Cities request recreational immunity

Law protects private, public landowners from being sued by people using property

A family enjoys using a playground at Dallas City Park. Falls City, Dallas and Monmouth approved a resolution encouraging lawmakers to restore recreational immunity.

Photo by Jolene Guzman
A family enjoys using a playground at Dallas City Park. Falls City, Dallas and Monmouth approved a resolution encouraging lawmakers to restore recreational immunity.

POLK COUNTY — Local government agencies and private landowners across the state are asking the state legislature to restore “recreational immunity,” protecting owners who allow recreation on their land or parks from lawsuits.

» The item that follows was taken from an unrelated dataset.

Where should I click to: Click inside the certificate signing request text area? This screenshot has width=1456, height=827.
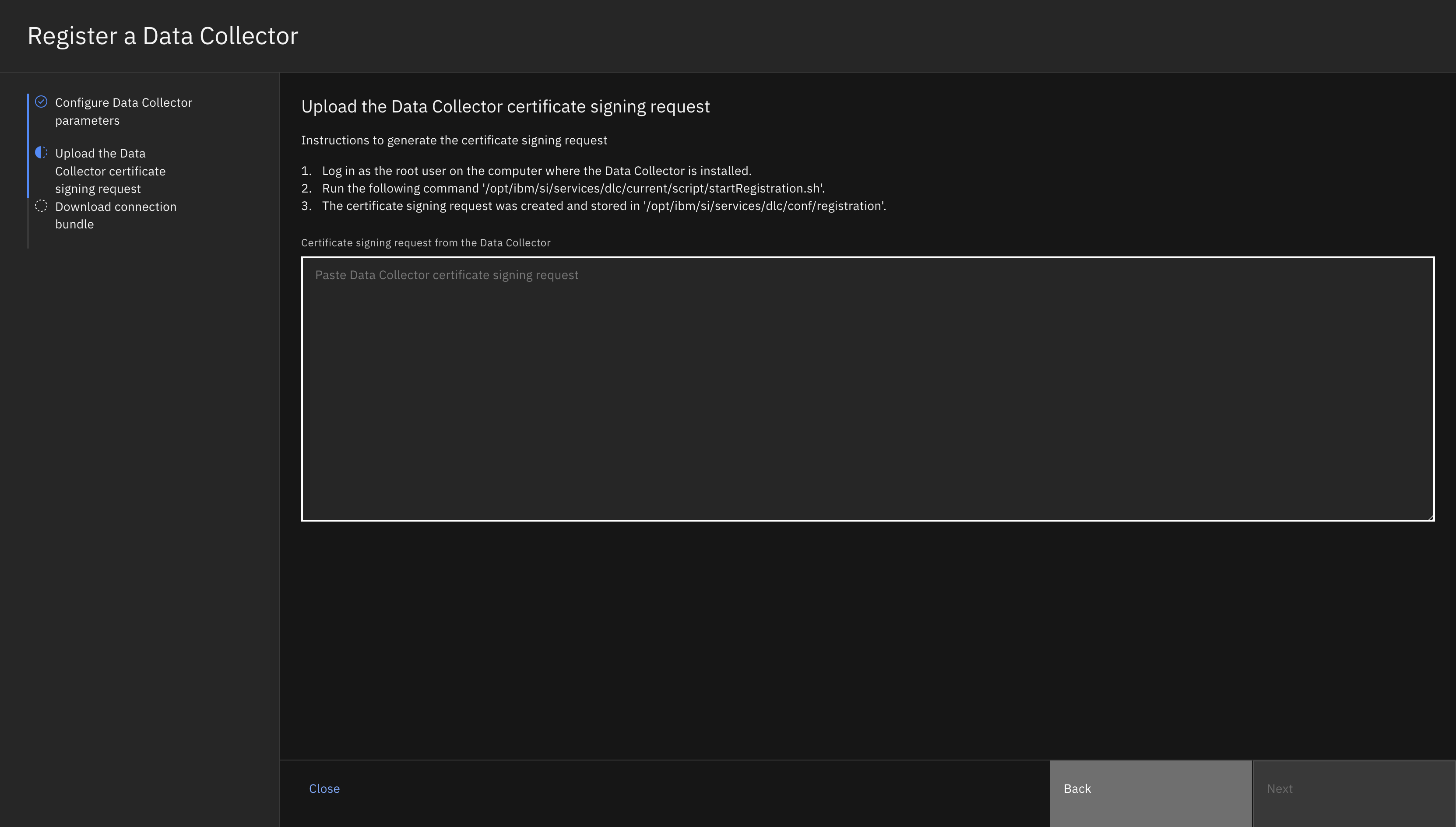click(868, 389)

Locally, the cities of Falls City, Dallas and Monmouth have approved a resolution encouraging lawmakers to pass legislation that would restore full immunity.

That request follows a 2016 Oregon Supreme Court decision that struck down recreational immunity.

Dallas City Manager Ron Foggin said the case, Johnson vs. Gibson, involved a sight-impaired jogger in Portland who was running through a park and was injured when stepping in a hole dug by a parks department employee.

“Oregon, for a long time, has enjoyed what they call recreational immunity, which is basically to say that if you participate in open space, you do so at your own risk,” Foggin said.


Chelsea Ramey, left, pushes Oliver Ramey on a toy in Dallas City Park while Kayce Howard watches.

That allowed land owners — public and private — to open their property for recreational use without fear of being sued, so long as owners didn’t charge for use.

The woman’s attorney in Johnson vs. Gibson argued that while the city of Portland has recreational immunity, its employee still is liable.

The court sided with the woman in a lawsuit, saying that the state’s Public Lands Act never intended to protect employees or agents of the land owner.

Foggin pointed out that public bodies indemnify their employees, so the lawsuit ends up being the government’s responsibility anyway, thus eliminating immunity.

“What this resolution will do, really, is to send a message to the state legislature saying, please know that recreational immunity … makes it so people can come and enjoy (parks and open spaces) and we don’t have to worry about being sued,” Foggin said.

While Polk County has yet to address the issue, Morgan Smith, the county’s attorney, said the supreme court’s decision is rooted in the long, twisting history of tort cases against government bodies in Oregon branching all the way back to the 1850s.

Then, government agencies could not be sued, only individuals.

That changed in the 1960s when the Oregon Torts Claims Act allowed the government to be sued, but set a cap on how much could be claimed. Individuals — employees of the government — could no longer be sued, he said.

That changed yet again in 2009, when the courts found that individuals could be named in lawsuits, but only if the plaintiff was claiming damages of more than the tort cap, which is now $691,000.

The government is still responsible for defending employees.

Now Johnson vs. Gibson opens governments to more lawsuits specifically involving parks and other open spaces, he said.

If the legislature doesn’t clarify the statute, Smith thinks public spaces will be closed or more fees will be charged for use.

“It would have an impact on how we would manage parks,” he said.

Two identical bills have been introduced in the Oregon House and Senate to address the issue, Senate Bill 327 and House Bill 2792.

Those bills clarify that employees or agents of landowners are covered by recreation immunity when acting within the scope of their duties.

Not everyone agrees that public landowners should have the benefit of immunity in all cases. The Oregon Trail Lawyers Association is supporting a bill that would eliminate recreational immunity for government bodies.

Senate Bill 504 would allow people to sue for negligence if, for example, playground equipment or trails aren’t properly maintained.

“All the bill says is that families have a right to have their day in court,” said Arthur Tower, OTLA political director. “It states injured families have a right to make their case.”

Smith said he thinks recreational immunity is a good policy, providing incentive for opening land to public use.

“I think it’s worked well, especially with as outdoorsy as Oregon is,” he said.

But he acknowledges that the those lobbying against it have good arguments, too.

Tower said the SB 504 is not intended to put a damper on use of public land and parks, but make sure those spaces are properly maintained for safety. He said agencies can defend themselves against cases if they create and follow a “safety plan” for maintenance at their facilities.

His hope is that lawmakers will be able to find a compromise that public landowners and users can live with.

“Government should accept responsibility, not shirk it,” he said. “We have to find a path forward that protects families.”